State v. Perdomo, ___ N.C. App. ___, 2021-NCCOA-45 (Mar. 2, 2021)

The defendant was found guilty of taking indecent liberties with a child after his thirteen-year-old niece disclosed to several people that the defendant was behaving in a sexually inappropriate manner toward her.

On appeal, the defendant contended that the trial court committed plain error by permitting the State’s expert to vouch for the minor’s credibility. The defendant argued that the expert impermissibly testified that the minor’s medical history “was consistent with child sexual abuse” and that her “physical exam would be consistent with a child who had disclosed child sexual abuse.” Slip op. at ¶ 8. The Court of Appeals rejected the defendant’s argument, noting that for expert testimony to amount to vouching for a witness’s credibility, that expert testimony must present “a definitive diagnosis of sexual abuse” in the absence of “supporting physical evidence of the abuse.” Slip op. at ¶ 13. The Court’s review of the expert’s full testimony in proper context showed that the expert appropriately provided the jury with an opinion, based on her expertise, that a lack of physical findings of sexual abuse does not generally correlate with an absence of sexual abuse.

The defendant next argued that by closing the courtroom immediately prior to the jury charge, the trial court committed structural error and violated his constitutional right to a public trial.
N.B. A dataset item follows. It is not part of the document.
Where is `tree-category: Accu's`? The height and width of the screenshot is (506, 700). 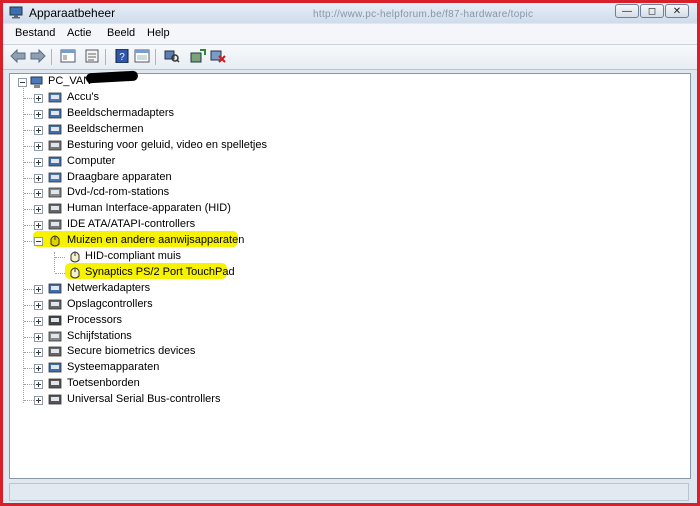
tree-category: Accu's is located at coordinates (216, 98).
The Court of Appeals noted that the defendant failed to object to this procedure at trial and declined to invoke Appellate Rule 2 to review the constitutional argument. The Court nonetheless concluded that the trial court’s imposition of reasonable limitations of movement in and out of the courtroom to minimize jury distractions were within its statutory and inherent authority to control the courtroom.

The defendant also contended that he was prejudiced at trial by ineffective assistance of counsel, arguing that his counsel “failed in multiple instances to object to plainly impermissible testimony by numerous State’s witnesses vouching for [the minor], or otherwise consented to such inadmissible evidence, when there could be no reasonable strategic basis for doing so.” Slip op. at ¶ 29.  The Court rejected this argument, determining that the defendant had not shown that any of the alleged errors gave rise to a “reasonable probability that, but for counsel’s unprofessional errors, the result of the proceeding would have been different.” Slip op. at ¶ 30.